O portal Brasil 247, que faz defesa continuada e explícita do governo do PT, não resistiu à tentação e, recentemente, sapecou artigo, da autoria de Eduardo Guimarães, do Blog da Cidadania, festejando os efeitos eleitoreiros da controversa vinda de médicos (?) cubanos para o Brasil, corroborando aquilo que é evidente: por traz da descoberta da solução mágica para a saúde pública do país está um deslavado plano de perpetuação no poder do PT.

A manchete veiculada no último dia 25 é explícita: “Força eleitoral do Mais Médicos alarma o PSDB”. O texto, reprodução do blog, não disfarça sequer por um momento a meta de alavancar a popularidade de Dilma Rousseff, que andou capenga nas últimas semanas, e promover o nome do ministro da Saúde, Alexandre Padilha, que Lula pretende fazer governador de São Paulo.

Comemorando a popularidade do “Mais Médicos”, o autor revela comentário do ministro. “E o programa nem começou a funcionar…”, teria dito Padilha. A própria página se encarrega de trocar em miúdos o que o ministro quis dizer.
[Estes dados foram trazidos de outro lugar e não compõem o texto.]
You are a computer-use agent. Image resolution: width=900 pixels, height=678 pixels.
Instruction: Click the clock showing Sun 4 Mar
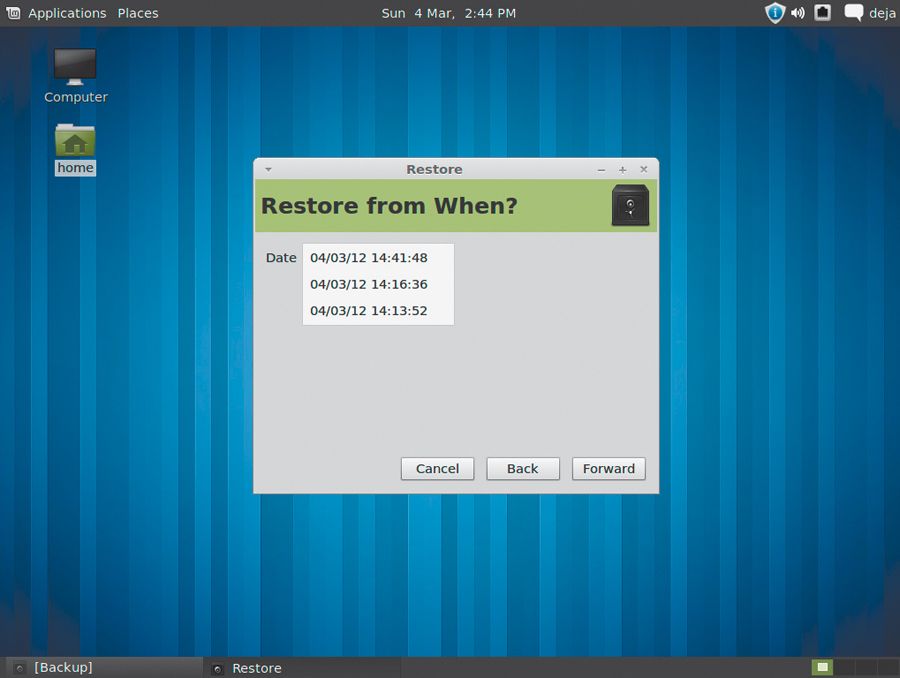tap(450, 13)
A resposta significa o seguinte: se a mera expectativa de implantação do programa Mais Médicos já conquistou a simpatia majoritária – e, segundo informações ainda não confirmadas, crescente na sociedade –, quando cidades ou bairros afastados que não têm médicos passarem a ter, o efeito positivo do programa na popularidade do governo e do próprio ministro da Saúde deverá ser muito maior”.

Adiante, o autor é ainda mais explícito: “Imagine você, leitor, o que acontecerá com a imagem do governo Dilma nesses cerca de 700 municípios pelos quais nenhum médico convocado pelo governo para ir trabalhar se interessou. Em alguns desses lugares, há quem já seja idoso e nunca se consultou com um médico… Além da imagem do governo Dilma, há um outro bônus para o PT que advirá do Mais médicos. Alexandre Padilha, há muito, vem sendo cogitado como candidato ao governo de São Paulo, ano que vem”.

Impossível ser mais claro? Não! O último parágrafo é escandalosamente direto, ao, inclusive, tratar de desfazer o discurso fajuto do PT de que o programa não teria viés eleitoreiro. “Questionei o ministro ao fim da entrevista (em off) e ele rejeitou essa pretensão política, como é óbvio que faria. Contudo, o ganho de popularidade que irá auferir – sobretudo quando o programa começar a funcionar – o tornará um nome muito forte para a sucessão de Geraldo Alckmin e, assim, ele pode se ver 'obrigado' a atender o clamor das ruas”, conclui Eduardo Guimarães.